__What is expected__
Rewrite everything from the line that contains "The height and width of the screenshot is (800, 1422)." down to the line that contains "[x=180, y=443]", replacing "Change Server" with "Switch Server" and leaving the rest as it is.

Word and element location data
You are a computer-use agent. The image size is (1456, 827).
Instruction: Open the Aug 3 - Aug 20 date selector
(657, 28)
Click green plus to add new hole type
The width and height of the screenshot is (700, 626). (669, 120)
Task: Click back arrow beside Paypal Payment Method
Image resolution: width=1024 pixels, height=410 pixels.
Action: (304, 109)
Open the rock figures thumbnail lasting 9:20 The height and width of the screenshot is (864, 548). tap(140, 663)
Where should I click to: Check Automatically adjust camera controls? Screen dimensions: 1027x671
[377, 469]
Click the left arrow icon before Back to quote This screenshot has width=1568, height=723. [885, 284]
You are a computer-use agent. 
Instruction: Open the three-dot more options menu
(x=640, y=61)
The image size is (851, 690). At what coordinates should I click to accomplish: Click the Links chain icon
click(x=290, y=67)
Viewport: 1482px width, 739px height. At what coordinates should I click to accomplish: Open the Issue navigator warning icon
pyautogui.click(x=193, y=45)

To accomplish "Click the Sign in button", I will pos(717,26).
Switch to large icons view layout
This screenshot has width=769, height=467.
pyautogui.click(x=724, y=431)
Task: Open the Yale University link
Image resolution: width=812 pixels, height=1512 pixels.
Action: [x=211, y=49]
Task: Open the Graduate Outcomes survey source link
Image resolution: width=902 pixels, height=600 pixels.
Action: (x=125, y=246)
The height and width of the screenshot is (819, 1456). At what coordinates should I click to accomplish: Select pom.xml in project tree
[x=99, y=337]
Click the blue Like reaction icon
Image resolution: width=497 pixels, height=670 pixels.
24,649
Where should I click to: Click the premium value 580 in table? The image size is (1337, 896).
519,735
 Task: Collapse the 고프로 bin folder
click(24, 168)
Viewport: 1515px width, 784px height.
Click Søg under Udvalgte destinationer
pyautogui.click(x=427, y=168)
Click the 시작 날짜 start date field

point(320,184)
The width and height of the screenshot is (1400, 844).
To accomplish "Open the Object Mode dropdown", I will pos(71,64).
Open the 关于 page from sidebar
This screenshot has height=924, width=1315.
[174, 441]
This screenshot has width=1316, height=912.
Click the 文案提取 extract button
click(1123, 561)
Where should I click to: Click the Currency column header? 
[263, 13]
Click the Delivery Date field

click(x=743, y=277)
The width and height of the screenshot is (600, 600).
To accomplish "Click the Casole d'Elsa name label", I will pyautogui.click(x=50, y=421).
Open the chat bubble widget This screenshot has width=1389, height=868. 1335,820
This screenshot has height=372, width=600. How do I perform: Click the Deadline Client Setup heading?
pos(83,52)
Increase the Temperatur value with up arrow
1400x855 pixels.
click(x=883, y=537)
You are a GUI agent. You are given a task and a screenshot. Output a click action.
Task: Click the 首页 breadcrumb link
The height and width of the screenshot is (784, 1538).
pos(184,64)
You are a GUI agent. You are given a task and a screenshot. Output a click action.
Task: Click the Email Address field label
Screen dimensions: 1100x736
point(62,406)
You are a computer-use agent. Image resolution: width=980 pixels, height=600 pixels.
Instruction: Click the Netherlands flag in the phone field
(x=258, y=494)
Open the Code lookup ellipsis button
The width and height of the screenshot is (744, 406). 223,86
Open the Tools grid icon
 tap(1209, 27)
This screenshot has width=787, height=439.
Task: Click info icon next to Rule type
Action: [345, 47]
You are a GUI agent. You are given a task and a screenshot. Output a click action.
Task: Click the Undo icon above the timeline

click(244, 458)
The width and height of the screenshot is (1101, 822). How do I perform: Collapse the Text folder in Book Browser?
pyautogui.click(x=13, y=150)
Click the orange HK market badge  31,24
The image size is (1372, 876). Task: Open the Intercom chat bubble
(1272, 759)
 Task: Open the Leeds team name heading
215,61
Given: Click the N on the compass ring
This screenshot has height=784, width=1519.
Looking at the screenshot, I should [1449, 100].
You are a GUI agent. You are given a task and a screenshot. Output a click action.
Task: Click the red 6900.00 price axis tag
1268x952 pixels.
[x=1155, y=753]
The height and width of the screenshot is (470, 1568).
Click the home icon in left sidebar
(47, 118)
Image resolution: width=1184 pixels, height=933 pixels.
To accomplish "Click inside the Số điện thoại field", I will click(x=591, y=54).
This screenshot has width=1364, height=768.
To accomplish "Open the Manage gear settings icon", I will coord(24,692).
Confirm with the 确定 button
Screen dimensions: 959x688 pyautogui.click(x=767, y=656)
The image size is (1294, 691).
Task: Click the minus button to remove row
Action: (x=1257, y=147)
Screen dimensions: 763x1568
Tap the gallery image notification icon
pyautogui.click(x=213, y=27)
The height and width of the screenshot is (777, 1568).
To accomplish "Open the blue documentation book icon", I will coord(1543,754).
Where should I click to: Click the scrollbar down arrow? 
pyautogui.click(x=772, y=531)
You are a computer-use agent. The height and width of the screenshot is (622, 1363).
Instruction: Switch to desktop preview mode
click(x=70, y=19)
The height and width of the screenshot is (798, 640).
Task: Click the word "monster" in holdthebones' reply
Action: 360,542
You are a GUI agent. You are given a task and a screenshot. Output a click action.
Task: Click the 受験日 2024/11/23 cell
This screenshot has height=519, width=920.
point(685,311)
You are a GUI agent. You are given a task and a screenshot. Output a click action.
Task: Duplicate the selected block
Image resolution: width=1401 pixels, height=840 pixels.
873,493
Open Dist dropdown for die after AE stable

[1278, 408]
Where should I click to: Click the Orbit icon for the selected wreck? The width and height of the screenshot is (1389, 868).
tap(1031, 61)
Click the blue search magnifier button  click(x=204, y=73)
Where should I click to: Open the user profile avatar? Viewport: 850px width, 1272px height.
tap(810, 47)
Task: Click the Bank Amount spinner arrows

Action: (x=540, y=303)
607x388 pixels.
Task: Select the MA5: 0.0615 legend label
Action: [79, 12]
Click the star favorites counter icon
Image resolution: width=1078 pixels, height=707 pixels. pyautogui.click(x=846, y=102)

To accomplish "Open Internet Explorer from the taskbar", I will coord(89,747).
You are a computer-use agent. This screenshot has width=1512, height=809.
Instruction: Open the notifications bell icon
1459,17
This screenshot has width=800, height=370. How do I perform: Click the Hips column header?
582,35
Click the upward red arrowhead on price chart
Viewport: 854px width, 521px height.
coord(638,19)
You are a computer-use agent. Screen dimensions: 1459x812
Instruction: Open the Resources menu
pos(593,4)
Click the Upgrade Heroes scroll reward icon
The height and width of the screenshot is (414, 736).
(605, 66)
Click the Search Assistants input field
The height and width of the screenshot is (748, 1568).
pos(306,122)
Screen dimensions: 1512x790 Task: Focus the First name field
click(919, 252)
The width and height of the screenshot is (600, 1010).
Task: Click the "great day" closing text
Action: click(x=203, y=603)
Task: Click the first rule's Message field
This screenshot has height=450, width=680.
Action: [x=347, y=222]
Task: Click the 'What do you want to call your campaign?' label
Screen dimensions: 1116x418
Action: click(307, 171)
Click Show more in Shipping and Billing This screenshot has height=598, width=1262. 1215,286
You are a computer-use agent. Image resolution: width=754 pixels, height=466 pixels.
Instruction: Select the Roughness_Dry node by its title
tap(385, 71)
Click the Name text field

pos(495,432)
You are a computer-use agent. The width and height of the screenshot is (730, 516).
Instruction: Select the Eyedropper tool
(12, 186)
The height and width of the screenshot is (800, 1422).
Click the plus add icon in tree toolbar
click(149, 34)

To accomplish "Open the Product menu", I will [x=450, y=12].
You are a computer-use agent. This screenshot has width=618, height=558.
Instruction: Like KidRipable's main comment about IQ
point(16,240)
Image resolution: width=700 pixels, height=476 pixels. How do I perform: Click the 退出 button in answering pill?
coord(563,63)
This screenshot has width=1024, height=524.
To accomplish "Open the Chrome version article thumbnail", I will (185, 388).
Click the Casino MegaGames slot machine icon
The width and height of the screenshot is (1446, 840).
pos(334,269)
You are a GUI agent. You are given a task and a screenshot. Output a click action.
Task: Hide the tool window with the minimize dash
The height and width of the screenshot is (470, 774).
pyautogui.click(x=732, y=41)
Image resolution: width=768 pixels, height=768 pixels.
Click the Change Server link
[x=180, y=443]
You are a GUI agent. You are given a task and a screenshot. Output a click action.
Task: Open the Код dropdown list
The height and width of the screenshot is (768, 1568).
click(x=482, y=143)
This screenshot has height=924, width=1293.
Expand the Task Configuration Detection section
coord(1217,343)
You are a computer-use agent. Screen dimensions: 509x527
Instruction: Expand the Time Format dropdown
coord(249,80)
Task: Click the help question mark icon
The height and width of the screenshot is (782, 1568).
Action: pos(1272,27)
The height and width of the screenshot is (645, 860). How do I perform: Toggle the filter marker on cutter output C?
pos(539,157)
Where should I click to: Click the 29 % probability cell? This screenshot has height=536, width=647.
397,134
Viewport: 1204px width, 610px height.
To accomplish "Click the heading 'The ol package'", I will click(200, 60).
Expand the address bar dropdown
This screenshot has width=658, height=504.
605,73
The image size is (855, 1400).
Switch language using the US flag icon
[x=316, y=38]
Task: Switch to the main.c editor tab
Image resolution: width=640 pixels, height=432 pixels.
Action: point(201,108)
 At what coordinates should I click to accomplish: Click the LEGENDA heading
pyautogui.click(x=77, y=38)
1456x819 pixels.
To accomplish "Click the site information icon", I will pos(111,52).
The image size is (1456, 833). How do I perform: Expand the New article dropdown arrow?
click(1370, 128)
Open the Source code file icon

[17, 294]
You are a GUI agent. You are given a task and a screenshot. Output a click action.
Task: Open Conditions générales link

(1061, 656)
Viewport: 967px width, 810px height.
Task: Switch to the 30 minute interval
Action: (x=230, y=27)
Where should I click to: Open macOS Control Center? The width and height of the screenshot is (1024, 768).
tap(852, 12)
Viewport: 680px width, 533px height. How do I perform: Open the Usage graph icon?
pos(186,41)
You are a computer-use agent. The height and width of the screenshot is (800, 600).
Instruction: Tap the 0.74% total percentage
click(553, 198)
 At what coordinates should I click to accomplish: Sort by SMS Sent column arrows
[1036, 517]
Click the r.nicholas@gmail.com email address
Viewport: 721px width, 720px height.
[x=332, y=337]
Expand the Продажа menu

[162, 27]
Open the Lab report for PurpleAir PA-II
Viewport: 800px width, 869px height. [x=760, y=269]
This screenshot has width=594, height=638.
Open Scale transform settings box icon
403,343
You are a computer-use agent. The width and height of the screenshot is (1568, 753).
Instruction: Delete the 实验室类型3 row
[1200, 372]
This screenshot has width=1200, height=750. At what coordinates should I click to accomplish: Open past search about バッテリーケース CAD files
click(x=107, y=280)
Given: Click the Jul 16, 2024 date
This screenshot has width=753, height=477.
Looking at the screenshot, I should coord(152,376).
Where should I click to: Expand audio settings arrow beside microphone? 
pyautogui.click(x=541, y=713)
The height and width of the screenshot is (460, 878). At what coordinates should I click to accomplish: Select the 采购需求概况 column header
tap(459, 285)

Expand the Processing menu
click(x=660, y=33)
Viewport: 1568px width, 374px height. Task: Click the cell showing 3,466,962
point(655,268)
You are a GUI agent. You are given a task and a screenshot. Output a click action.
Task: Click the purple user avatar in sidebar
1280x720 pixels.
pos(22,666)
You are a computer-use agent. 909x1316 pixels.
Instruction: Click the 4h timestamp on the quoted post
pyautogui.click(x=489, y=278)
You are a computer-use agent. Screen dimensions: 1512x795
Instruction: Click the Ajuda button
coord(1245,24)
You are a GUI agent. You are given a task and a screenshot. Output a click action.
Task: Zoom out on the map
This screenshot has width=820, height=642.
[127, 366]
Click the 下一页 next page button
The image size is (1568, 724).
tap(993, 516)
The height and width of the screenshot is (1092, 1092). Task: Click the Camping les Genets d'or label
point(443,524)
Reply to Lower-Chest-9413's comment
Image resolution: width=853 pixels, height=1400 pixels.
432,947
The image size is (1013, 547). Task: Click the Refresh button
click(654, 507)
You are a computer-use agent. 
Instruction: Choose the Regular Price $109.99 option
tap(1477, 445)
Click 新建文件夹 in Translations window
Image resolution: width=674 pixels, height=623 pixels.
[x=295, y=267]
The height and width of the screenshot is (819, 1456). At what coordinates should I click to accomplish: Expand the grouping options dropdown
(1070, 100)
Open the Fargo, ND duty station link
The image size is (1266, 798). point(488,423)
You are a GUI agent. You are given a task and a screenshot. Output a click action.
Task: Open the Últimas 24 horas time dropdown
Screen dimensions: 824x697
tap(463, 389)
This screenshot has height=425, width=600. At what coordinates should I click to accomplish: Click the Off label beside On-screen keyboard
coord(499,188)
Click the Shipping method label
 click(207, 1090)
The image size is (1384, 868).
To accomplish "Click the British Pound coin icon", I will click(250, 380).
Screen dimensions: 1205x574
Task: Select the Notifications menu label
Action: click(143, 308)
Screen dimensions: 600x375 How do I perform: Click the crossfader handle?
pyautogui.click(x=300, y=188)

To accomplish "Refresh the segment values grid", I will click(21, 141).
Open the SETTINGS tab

__Output of the task__
The height and width of the screenshot is (800, 1422).
Click the plus add icon in tree toolbar
click(149, 34)

To accomplish "Open the Product menu", I will [x=450, y=12].
You are a computer-use agent. This screenshot has width=618, height=558.
Instruction: Like KidRipable's main comment about IQ
point(16,240)
Image resolution: width=700 pixels, height=476 pixels. How do I perform: Click the 退出 button in answering pill?
coord(563,63)
This screenshot has width=1024, height=524.
To accomplish "Open the Chrome version article thumbnail", I will (185, 388).
Click the Casino MegaGames slot machine icon
The width and height of the screenshot is (1446, 840).
pos(334,269)
You are a GUI agent. You are given a task and a screenshot. Output a click action.
Task: Hide the tool window with the minimize dash
The height and width of the screenshot is (470, 774).
pyautogui.click(x=732, y=41)
Image resolution: width=768 pixels, height=768 pixels.
Click the Switch Server link
[x=180, y=443]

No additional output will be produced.